First off, we worked with the lab team to determine that there were three distinct kinds of data coming from three different types of clients whose data had three different possible “shelf lives.” The first was very transient, short-lived data from walk-in customers looking to have images or entire rolls of film scanned, usually with some additional photo-retouching needs. The workflow for this kind of data meant it was usually in the lab for less than a week and the customer would not be paying for long-term storage. The second type was from customers bringing in 300GB to 1TB of data from larger-scale photo shoots that needed to be batch processed and possibly color corrected and/or retouched. Storage time for this type could be up to 30 days in the lab. Finally, the last kind of data was from customers paying for the long-term storage of millions of images, thus allowing them to call up and order prints on-demand.

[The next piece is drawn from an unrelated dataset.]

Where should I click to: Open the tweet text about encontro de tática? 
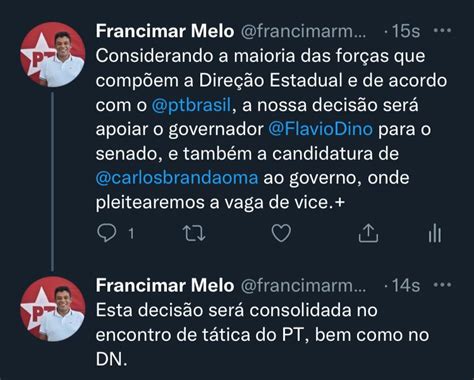point(262,334)
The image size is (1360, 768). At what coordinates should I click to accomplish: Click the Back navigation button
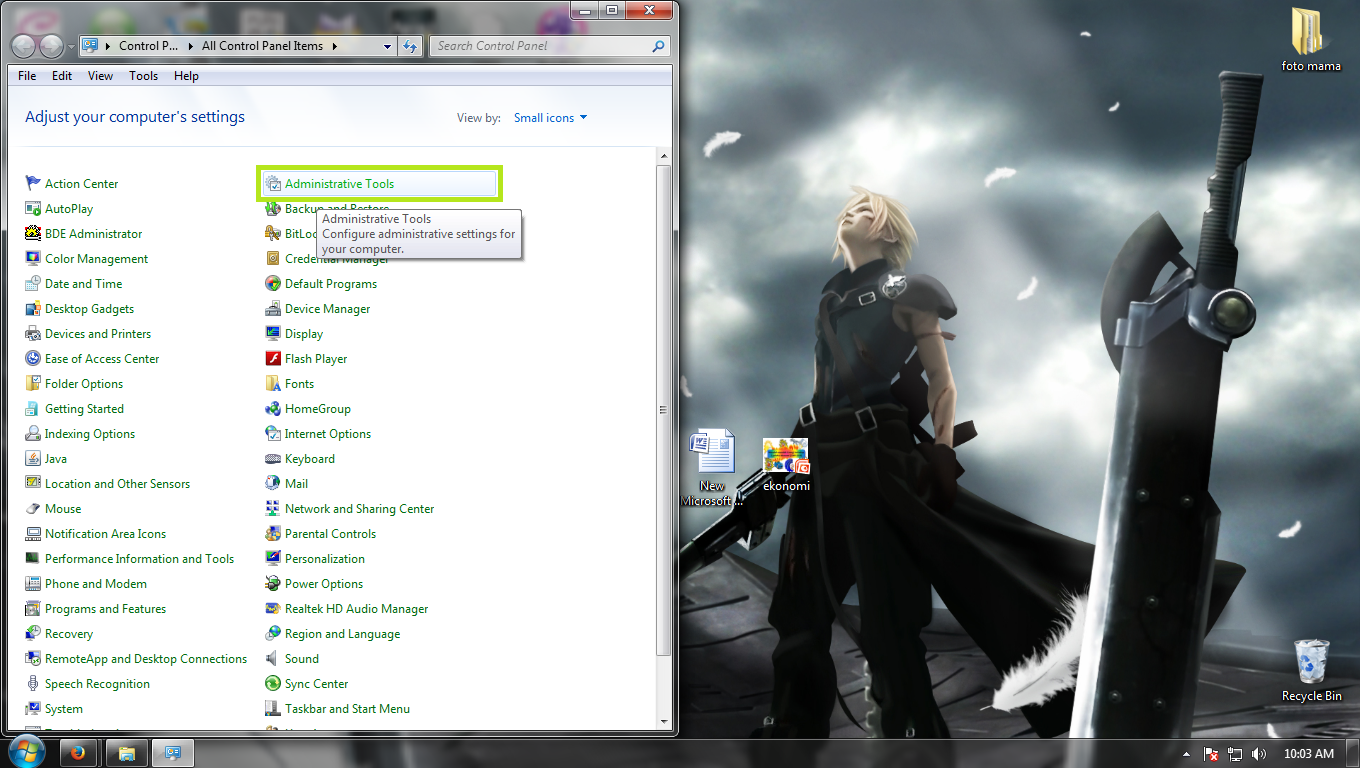tap(22, 45)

Now understanding the life cycle of the data, we proceeded to design a backup method that specifically treated each of the three different types of data, rather than the existing method of trying to pull all of it through a single network connection to the backup server, and then finally writing it all to expensive tapes. With our new system, far less tape would be consumed and the data would never actually leave the servers, but would instead be backed up by the same server that was hosting it.
To achieve this, we developed new policies for the three data types. The first kind of data, from customers that did not have long-term storage needs, was now backed up to three rotating RAID sets instead of tape. Each set would be used for a week in a rotating pattern of Backup A, Backup B, and Backup C. On the 22nd day, the system would go back to Backup A and reuse it, thus overwriting the existing backup data. The end result was fully automated data backup for up to 21 days (or 14 days minimum), which is more than enough time, given the nature of the data and its expected life cycle. Additionally, since no tapes needed to be swapped, this cut roughly 50 percent of the overall tape usage.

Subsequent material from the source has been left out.